4

The following X-shape alternated pattern can be separated quite well and super fast by K-nearest Neighbour algorithm (go to https://ml-playground.com to test it):

image of x-shaped data

However, DNN seems to face great struggles to separate that X-shape alternated data. Is it possible to do K-nearest before DNN, ie. set the DNN weights somehow to simulate the result of K-nearest before doing DNN training?

Another place to test the X-shape alternated data: https://cs.stanford.edu/people/karpathy/convnetjs/demo/classify2d.html

Dee
  • 1,283
  • 1
  • 11
  • 35
  • 1
    If data already labeled clustering wouldn't add anything new. The only known way to set weights for DNN is training form random initialization. The convergence of training is based on randomness of weights (it's used in all existing proofs). It could be taht in future there will be non-random way to initialize weights, but those method necessarily will be very complex and putting additional constraint on them probably would be extremely hard. Anyway there is no such non-random methods for now. – mirror2image Sep 26 '19 at 05:56
  • yeah, but if we can just initialise weights in some greedy manner – Dee Sep 26 '19 at 06:04

1 Answers1

2

There are two factors that will change the ability of a deep neural network to fit a given dataset: either you need more data, or a deeper and wider network. Since the pattern is only 2-d, it can likely be approximated by some sort of simple periodic function. A DNN can approximate periodic functions pretty well, so the issue is probably that you don't have enough data.
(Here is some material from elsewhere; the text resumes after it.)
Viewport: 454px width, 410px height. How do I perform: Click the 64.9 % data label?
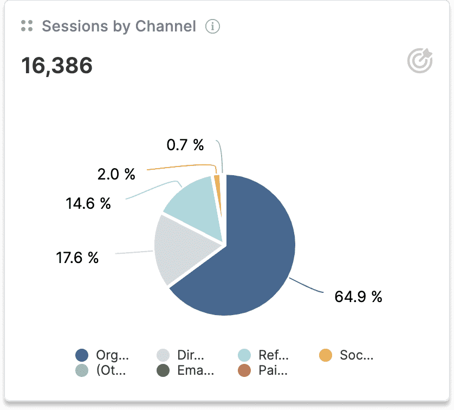[358, 297]
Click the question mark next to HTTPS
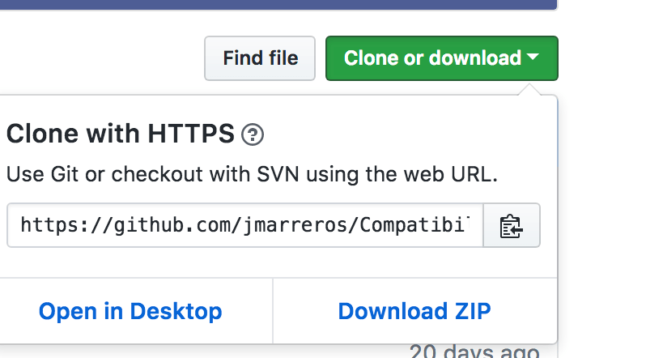The image size is (646, 358). tap(253, 134)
If you have an apriori belief that the pattern is well approximated by K-nearest neighbors, then you could do the following:

  1. Fit a K-NN model to the data.
  2. Generate $N$ new points uniformly at random from the input space.
  3. Label the $N$ new points using the K-NN model.
  4. Fit your DNN to the original dataset, plus the $N$ new points.
John Doucette
  • 9,147
  • 1
  • 17
  • 52